We are apparently destined to have a collective spasm of gun control blathering in the aftermath of the Connecticut school shooting tragedy. Liberals who may have never shot a gun, much less owned a gun, apparently believe that the mere availability of guns inevitably leads to criminal insansity like that of Adam Lanza at the Shady Hook Elementary School.
Let them explain the following data which popped to my attention today. In his NY Times column, liberal statistician extraordinaire
Nate Silver -- OK, so he got the election right -- notes that Democrats and Republicans are starkly divided by gun ownership.

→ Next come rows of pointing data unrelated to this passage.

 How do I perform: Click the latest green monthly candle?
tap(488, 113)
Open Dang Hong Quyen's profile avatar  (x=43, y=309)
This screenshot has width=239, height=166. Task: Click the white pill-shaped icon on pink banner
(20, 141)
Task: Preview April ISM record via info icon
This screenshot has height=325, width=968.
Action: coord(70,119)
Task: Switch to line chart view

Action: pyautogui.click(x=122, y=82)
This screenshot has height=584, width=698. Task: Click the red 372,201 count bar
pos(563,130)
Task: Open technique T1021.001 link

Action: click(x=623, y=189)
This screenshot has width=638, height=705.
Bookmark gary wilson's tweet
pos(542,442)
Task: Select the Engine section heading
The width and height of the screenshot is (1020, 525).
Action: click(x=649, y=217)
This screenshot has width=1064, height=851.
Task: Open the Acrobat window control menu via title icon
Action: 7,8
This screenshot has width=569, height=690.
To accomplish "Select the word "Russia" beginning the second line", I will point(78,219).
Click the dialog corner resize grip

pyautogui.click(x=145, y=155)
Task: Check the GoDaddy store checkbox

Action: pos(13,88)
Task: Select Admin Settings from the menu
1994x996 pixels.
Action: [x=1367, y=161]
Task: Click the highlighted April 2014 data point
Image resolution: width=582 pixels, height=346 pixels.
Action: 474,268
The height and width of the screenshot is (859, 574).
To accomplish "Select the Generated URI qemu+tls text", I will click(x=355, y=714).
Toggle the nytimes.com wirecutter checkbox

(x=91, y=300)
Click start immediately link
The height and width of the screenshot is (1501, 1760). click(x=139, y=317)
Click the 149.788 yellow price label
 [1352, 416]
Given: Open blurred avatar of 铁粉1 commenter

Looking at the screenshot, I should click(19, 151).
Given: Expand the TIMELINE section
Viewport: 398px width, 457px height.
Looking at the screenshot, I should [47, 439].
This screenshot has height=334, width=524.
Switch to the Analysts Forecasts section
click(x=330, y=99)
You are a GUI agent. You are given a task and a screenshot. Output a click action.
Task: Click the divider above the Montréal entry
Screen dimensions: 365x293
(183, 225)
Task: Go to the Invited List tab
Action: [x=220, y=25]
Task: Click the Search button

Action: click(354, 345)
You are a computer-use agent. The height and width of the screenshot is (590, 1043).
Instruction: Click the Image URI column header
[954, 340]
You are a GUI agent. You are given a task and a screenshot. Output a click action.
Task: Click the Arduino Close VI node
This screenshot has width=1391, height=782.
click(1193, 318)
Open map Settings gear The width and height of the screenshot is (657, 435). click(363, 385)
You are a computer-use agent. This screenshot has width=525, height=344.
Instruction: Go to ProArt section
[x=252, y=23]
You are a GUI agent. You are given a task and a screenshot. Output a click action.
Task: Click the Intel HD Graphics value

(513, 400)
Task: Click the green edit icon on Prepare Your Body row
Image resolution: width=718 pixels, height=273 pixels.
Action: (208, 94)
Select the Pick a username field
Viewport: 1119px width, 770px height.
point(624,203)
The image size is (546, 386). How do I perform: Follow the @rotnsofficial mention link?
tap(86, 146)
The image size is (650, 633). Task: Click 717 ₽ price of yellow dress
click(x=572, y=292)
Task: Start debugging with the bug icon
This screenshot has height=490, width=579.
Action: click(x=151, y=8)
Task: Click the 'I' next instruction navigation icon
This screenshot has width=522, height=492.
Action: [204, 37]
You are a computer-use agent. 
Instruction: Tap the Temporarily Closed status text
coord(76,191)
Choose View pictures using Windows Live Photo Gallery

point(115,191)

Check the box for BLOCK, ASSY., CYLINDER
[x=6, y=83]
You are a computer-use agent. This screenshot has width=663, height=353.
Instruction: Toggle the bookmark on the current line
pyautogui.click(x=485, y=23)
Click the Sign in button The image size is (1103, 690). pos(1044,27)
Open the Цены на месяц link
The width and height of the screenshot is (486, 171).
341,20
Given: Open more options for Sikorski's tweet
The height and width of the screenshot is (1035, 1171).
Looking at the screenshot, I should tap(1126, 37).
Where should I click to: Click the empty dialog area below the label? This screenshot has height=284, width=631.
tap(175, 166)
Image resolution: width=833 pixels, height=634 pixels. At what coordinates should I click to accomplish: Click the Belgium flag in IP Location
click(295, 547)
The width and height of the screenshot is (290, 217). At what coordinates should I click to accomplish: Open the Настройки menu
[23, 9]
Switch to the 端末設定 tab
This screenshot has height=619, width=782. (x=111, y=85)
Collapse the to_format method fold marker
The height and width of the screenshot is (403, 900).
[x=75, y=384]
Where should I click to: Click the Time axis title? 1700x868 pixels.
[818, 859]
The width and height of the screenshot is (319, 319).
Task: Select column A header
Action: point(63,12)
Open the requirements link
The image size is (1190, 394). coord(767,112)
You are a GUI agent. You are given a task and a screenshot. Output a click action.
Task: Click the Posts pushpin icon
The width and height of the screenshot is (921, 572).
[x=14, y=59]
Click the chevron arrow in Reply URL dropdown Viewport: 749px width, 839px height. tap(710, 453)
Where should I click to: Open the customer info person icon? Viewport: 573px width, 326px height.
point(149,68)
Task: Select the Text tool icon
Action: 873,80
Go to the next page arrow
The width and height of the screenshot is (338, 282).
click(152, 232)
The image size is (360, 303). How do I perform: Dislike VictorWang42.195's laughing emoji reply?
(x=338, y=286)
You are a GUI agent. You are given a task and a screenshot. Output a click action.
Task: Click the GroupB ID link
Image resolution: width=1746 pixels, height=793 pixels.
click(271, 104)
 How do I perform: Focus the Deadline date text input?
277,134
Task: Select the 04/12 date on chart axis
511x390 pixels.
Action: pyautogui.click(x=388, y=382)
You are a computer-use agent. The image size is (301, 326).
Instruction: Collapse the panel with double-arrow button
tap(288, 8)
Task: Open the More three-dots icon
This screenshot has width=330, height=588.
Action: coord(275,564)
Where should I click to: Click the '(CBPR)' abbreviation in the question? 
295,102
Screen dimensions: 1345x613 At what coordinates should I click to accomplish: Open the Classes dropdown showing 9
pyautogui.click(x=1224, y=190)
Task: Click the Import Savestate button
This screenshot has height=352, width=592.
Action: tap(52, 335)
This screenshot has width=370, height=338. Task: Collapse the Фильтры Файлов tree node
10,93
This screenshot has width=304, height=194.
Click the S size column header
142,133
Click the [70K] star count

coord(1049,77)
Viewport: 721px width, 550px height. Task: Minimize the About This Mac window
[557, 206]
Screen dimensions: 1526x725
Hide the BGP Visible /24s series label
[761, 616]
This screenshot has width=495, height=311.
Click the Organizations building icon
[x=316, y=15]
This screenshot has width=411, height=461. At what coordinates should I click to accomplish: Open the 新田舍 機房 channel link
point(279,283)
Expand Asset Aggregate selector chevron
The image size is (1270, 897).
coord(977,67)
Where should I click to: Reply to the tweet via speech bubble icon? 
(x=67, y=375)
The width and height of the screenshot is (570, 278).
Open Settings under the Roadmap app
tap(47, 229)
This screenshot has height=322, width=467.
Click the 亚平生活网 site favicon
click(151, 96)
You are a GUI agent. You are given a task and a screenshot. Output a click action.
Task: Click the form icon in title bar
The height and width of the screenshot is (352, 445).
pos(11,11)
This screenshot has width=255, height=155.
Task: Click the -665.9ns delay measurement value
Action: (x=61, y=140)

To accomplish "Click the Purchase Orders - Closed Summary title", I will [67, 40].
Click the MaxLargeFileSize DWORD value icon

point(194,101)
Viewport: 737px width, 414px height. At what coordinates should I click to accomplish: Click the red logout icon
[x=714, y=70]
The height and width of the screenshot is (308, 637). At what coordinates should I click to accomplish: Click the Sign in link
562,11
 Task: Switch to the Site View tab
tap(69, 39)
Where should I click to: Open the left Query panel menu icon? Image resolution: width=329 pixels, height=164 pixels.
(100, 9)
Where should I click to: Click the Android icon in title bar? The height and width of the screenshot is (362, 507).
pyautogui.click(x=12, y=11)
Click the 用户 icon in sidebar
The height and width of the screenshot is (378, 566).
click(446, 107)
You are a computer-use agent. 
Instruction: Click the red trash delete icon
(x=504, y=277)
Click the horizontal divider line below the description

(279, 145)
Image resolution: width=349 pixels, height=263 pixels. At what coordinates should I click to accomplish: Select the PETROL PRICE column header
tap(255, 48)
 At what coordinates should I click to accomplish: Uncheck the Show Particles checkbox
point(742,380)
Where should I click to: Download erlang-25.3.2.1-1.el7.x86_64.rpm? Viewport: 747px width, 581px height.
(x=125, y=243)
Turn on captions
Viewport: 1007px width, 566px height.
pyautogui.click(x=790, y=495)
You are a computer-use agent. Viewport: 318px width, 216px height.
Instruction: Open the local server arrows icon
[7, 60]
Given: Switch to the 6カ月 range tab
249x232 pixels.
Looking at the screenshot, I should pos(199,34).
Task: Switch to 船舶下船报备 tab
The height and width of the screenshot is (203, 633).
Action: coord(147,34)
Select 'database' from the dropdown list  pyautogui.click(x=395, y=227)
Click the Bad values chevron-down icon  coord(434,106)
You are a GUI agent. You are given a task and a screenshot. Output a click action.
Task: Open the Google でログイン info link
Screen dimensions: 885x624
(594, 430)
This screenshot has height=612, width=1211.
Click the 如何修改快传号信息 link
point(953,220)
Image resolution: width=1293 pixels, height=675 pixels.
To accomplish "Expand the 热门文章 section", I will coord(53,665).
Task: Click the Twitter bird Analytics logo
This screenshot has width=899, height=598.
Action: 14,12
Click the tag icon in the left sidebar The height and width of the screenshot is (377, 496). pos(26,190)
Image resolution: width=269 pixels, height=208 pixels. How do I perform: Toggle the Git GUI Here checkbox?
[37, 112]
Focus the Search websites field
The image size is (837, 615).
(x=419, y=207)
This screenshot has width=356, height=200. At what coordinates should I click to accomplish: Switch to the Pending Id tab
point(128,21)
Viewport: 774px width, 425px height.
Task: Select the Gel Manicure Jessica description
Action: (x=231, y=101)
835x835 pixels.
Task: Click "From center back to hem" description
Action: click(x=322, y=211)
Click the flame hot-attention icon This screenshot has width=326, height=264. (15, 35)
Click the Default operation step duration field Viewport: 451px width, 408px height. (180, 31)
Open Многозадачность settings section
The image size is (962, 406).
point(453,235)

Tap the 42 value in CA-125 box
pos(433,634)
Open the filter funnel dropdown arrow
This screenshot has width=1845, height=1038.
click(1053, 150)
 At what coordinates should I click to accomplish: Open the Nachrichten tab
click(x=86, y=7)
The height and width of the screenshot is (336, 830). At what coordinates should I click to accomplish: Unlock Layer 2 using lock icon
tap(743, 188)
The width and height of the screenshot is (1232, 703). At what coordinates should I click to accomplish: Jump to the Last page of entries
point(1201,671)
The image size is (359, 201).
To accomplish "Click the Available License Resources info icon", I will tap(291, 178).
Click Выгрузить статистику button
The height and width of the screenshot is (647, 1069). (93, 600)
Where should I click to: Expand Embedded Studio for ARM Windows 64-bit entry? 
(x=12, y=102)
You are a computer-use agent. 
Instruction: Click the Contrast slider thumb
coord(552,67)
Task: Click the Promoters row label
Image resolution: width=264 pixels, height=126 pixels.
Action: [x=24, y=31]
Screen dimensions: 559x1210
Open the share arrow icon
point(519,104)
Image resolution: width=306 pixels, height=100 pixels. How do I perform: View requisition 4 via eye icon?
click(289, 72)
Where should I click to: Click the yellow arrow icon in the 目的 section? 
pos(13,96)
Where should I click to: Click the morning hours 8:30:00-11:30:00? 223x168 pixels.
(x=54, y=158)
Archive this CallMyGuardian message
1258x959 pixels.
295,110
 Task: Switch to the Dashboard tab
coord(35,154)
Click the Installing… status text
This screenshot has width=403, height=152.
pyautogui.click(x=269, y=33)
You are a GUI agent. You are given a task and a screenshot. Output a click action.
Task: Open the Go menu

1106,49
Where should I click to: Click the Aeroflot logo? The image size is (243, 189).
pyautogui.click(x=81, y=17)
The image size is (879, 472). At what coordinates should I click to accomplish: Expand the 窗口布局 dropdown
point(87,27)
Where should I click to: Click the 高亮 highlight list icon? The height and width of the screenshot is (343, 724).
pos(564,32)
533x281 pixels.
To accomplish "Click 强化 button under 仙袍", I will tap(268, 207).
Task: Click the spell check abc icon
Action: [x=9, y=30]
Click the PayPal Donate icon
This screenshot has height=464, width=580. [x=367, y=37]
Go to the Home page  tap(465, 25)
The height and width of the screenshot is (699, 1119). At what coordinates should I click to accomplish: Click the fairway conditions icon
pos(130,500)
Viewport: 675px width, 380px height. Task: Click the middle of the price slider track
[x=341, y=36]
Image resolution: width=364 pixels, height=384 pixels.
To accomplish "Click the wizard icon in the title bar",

But the data he presents is highly interesting for reasons he likely wouldn't acknowledge. According to November exit polling, only 21% of African-American voters own guns, while 47% of whites do. But, according to
this study by the Department of Justice, over a thirty-year period, blacks committed 52% of homicides in America, while whites committed only 45%, despite having a population six times the size. If gun ownership was a predictor for committing murders, the fact that blacks own guns less than half as often as whites ought to mean that they would commit fewer murders, not more, shouldn't it? But the reality is that they commit murder at a much higher rate than whites -- six or seven times as often.
None of this is to cast aspersions at African-Americans, or to belittle the horror of Sandy Hook. It's simply to offer the suggestion that, rather than guns, poverty, the breakdown of the family, a demonstrably idiotic "war on drugs," a culture of dependency, the loss of manufacturing jobs in the inner city, terrible school systems, the gang culture, and many other factors have combined to make black murder rates substantially higher; just as, rather than guns, divorce, the anomie of suburban high schools, the soul-wasting disaster of videogaming, mental illness, the isolation of suburbia, the shriveling of neighborhoods, the lack of church attendance, and the general loss of community, have combined to make it more likely that disaffected young men might commit horrific acts of mass murder.
It's a cliche, but it's true... guns don't kill, people do. And, in particular, people with particular kinds of environments.
If you really wanted to lower the murder rates in America -- and I'm as concerned about the murders of young black men on the south side of Chicago in gang-related drug killings as I am about the admittedly more horrific, but also rarer killings at Shady Hook -- here's what I would propose. Don't outlaw a tool, a weapon. Instead, let's change the environments of young black men in the cities and young white men in the suburbs. One, let's wind down the war on drugs just as we've wound down the war in Afghanistan.... let's just accept defeat and get on with our lives. That will eliminate the reason behind many of the gang-related homicides in our cities. Two, let's make it as difficult to get a violent first-person shooter videogame as it is to buy cigarettes or liquor if you're under 21. We seem to have made it a priority to keep young people from developing Habit A that leads to lung cancer. Why not make it a priority to keep young people from developing Habit B that leads to cancer of the soul?